De nuevo las repúblicas bananeras

Centroamérica puede convertirse en un bastión del crimen organizado que dé refugio a mafiosos

Sylvia Gereda Valenzuela

Hay temas que por su importancia, deben de ser analizados y discutidos por expertos. Me llamó la atención, revisar entre mis múltiples lecturas de archivo, un análisis que en el año 2009 fuer escrito por Joaquín Villalobos, ex guerrillero salvadoreño y ahora consultor para la resolución de conflictos internacionales, en el diario El País de España.

Villalobos habla del nuevo rol de las repúblicas bananeras, ahora convertidas en covijo y refugio de mafias, criminales y narcotráfico de todo el mundo.

He decidido ceder este espacio a algunos de sus pensamientos porque considero que son de los más temerarios y realistas que he escuchados, y veo que día a día se cumplen como una profesía.

Villalobos comienza narrando que, Centroamérica es la región más frágil de Latinoamérica; en ella conviven Guatemala, que fue la dictadura más sanguinaria, El Salvador, el país más violento, dos de los tres más pobres, Honduras y Nicaragua, y, paradójicamente, la más estable de las democracias, Costa Rica.

En los 80, Centroamérica sufrió el más sangriento conflicto del continente desde la Revolución Mexicana. Durante esa guerra se enfrentaron 300.000 hombres entre regulares e irregulares en El Salvador, Guatemala y Nicaragua.

Centroamérica fue conocida siempre como tierra de fraudes, cuartelazos, caudillos, dictadores militares, oligarquías voraces, magnicidios y guerrillas.

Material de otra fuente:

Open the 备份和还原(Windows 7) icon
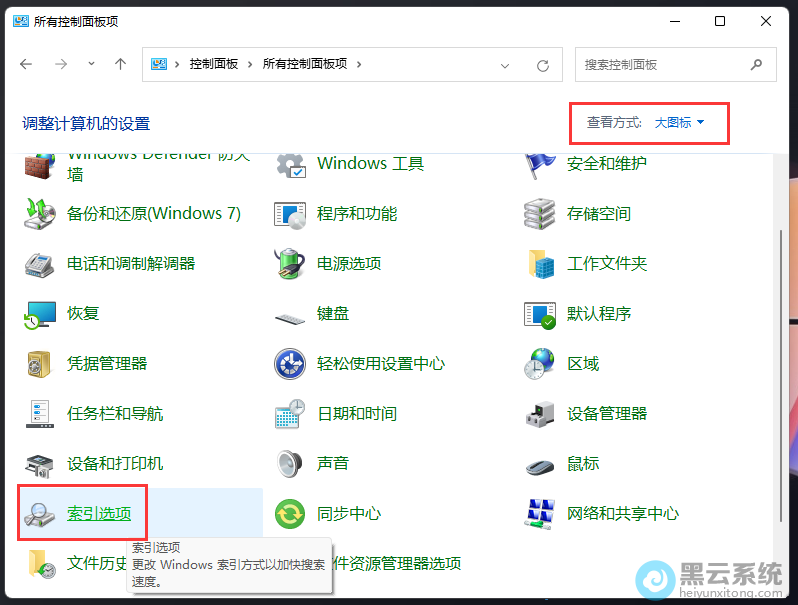Viewport: 798px width, 605px height. [40, 214]
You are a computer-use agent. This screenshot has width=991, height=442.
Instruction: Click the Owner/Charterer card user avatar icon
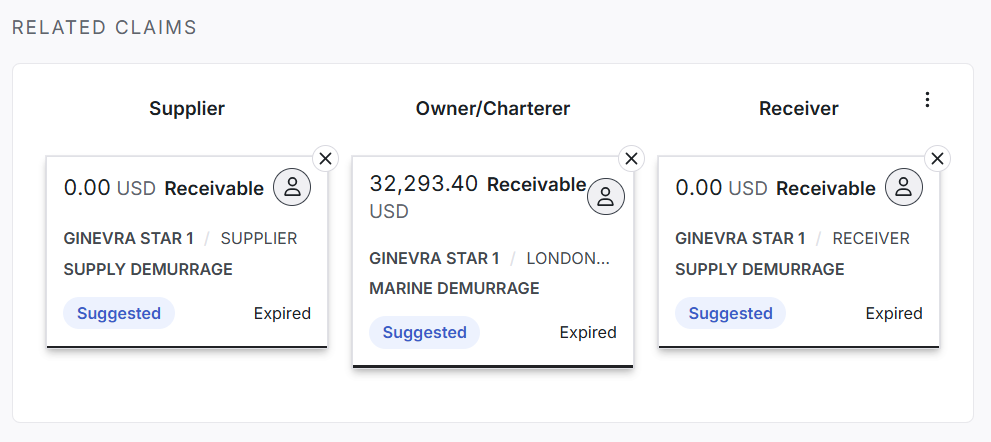pyautogui.click(x=605, y=197)
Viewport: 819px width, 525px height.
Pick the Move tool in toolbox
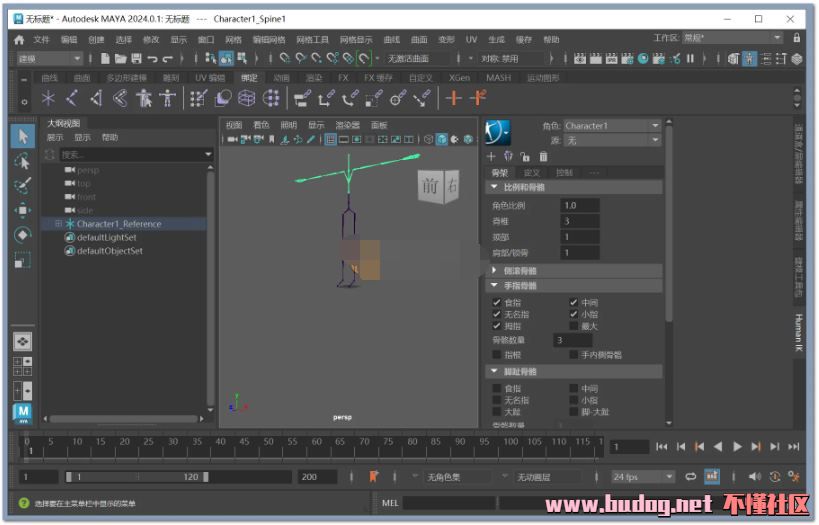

Estados muy débiles están recibiendo la embestida simultánea de narco-dólares criminales procedentes de EE UU y de petrodólares ideológicos procedentes de Venezuela. Los primeros compran voluntades para obtener complicidades con el narcotráfico y los segundos compran alineamientos políticos que están rompiendo la unidad de los países: y ambos destruyen a las instituciones.

El miedo es el motor de todos los conflictos y Honduras no es la excepción. El miedo que generó el acercamiento del derrocado presidente Zelaya al coronel Chávez condujo a que la clase política hondureña hiciera lo que sabe hacer en esos casos. Enjuiciar al presidente era demasiado sofisticado para Honduras. Ahora el problema se ha vuelto mucho más grave, ya que ningún presidente latinoamericano quiere llegar en pijama a otro país.

Sin duda hay que rechazar el golpe, pero la comunidad internacional debe tener en cuenta que las políticas autoritarias en Bolivia, Ecuador, Nicaragua y Venezuela se han convertido en una seria provocación para las fuerzas conservadoras y centristas de toda la región. Las expropiaciones de empresas, los cierres de medios de comunicación, la intimidación callejera, las arbitrariedades judiciales, las reelecciones perpetuas y los fraudes son como golpes de Estado graduales. La polarización ideológica chavista está debilitando sociedades amenazadas por miles de pandilleros y poderosos carteles. Centroamérica puede convertirse en un bastión del crimen organizado que dé refugio a mafiosos y terroristas en medio de un caos y una inseguridad endémica que genere millones de emigrantes.

La comunidad internacional es determinante para salvar a la región, pero el problema es más complicado de lo que parece.

La región necesita un plan de despolarización ideológica y otro de defensa integrada de su seguridad. En Centroamérica ya hubo guerras y revoluciones y la desmilitarización acelerada de Guatemala entregó ese país al narcotráfico. En el fondo está la viabilidad de pequeños Estados con economías de juguete manejados como fincas por sus caudillos. Centroamérica hubiese sido mejor como una sola república, pero británicos y estadounidenses se empeñaron hace dos siglos en dejarlas como repúblicas bananeras para poder controlar el Estrecho. Ahora, estos Estados son tan débiles que no pueden defenderse por sí mismos e igual los puede comprar un narcotraficante como el Chapo Guzmán o un dictador petrolero como Chávez.

Si en algo tiene razón Villalobos, es que tanto Guatemala como el resto de la región terminamos por exterminar nuestros ejércitos, los políticos devoraron las instituciones independientes y lo que tenemos hoy día es una región sumida en caos y gobernada por los grandes señores que controlan los millones fáciles que provienen del narcotráfico, el crímen organizado y la corrupción.